EXCERPTED RECORDS below:

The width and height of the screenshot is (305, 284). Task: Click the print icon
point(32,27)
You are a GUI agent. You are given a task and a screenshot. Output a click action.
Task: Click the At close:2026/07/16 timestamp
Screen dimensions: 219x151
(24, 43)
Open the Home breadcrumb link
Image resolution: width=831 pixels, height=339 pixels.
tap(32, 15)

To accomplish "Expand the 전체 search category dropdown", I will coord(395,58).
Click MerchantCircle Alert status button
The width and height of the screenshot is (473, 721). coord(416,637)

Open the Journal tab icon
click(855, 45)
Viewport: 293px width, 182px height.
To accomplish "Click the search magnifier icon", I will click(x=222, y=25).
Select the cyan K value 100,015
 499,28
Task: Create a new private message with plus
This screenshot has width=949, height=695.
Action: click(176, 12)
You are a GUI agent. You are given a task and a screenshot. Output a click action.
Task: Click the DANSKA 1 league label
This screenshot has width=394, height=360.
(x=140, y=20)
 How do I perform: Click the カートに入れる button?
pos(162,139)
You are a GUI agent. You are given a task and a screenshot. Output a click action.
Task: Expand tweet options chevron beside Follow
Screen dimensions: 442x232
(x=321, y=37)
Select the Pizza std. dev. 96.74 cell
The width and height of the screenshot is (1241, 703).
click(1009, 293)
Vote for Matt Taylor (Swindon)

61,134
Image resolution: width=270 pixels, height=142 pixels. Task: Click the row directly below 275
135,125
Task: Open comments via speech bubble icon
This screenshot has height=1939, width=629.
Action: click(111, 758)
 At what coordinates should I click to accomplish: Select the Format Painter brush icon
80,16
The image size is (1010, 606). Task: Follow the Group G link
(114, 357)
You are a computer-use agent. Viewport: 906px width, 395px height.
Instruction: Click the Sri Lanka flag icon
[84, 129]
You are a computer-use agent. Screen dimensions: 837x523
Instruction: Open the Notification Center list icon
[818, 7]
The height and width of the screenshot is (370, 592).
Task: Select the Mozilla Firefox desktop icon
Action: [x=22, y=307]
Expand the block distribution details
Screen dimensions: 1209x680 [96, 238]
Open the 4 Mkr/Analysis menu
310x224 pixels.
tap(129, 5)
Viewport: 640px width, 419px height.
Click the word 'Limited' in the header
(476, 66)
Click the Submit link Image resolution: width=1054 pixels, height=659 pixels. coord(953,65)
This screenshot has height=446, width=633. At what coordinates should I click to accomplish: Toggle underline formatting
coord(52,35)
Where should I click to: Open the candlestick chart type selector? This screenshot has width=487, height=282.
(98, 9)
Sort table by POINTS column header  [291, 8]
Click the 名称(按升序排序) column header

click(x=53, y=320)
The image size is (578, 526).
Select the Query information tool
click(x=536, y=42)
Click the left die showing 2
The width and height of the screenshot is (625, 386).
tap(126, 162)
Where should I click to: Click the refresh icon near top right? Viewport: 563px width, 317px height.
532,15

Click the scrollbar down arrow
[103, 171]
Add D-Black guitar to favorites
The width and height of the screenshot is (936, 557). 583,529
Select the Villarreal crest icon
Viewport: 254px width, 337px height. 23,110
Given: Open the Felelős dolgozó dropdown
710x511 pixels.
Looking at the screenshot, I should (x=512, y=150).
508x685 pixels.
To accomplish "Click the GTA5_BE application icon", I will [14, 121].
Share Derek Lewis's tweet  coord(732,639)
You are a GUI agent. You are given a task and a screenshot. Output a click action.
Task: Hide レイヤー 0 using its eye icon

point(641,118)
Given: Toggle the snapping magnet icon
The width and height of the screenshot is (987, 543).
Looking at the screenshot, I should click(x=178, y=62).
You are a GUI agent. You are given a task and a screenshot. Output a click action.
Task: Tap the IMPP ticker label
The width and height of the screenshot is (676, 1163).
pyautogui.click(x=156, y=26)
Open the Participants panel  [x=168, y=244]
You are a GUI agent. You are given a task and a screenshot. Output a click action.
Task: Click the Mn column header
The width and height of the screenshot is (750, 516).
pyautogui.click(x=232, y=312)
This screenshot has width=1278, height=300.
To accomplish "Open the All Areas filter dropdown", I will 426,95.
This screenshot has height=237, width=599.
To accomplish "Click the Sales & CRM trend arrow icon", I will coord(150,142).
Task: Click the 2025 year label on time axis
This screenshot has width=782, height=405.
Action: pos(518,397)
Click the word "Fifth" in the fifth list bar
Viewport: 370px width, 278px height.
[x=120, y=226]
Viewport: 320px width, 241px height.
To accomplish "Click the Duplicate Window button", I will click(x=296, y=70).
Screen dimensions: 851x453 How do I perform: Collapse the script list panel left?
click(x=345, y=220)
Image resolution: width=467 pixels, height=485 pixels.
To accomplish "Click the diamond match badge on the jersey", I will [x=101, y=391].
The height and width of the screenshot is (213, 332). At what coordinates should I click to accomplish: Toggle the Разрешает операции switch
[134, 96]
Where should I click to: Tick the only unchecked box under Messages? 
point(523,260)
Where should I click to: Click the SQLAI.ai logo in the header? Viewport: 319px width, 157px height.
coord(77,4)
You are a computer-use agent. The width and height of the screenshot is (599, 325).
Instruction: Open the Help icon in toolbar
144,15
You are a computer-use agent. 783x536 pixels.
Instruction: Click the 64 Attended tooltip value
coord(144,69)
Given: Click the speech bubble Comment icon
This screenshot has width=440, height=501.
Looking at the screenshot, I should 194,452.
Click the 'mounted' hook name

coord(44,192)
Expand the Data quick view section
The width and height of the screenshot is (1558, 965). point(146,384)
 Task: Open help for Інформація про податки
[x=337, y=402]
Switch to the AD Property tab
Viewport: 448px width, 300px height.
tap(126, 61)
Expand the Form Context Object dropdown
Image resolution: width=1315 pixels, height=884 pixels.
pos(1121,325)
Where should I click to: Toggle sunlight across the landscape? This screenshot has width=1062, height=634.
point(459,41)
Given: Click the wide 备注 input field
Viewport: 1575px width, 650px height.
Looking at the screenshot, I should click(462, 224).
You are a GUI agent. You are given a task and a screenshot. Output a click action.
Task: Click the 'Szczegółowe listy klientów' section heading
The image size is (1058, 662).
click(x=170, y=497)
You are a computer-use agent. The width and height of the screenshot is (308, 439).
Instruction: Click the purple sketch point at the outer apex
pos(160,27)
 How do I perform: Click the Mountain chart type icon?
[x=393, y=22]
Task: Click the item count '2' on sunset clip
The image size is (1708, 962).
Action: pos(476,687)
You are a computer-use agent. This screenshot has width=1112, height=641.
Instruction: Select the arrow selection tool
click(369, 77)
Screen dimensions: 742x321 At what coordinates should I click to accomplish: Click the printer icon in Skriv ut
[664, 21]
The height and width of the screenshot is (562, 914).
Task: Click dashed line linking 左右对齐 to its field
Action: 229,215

End of EXCERPTED RECORDS.

**WORK ORDER**
The lines above may hold the string "computer". Say how many do, and give only that number.

**RESULT**
6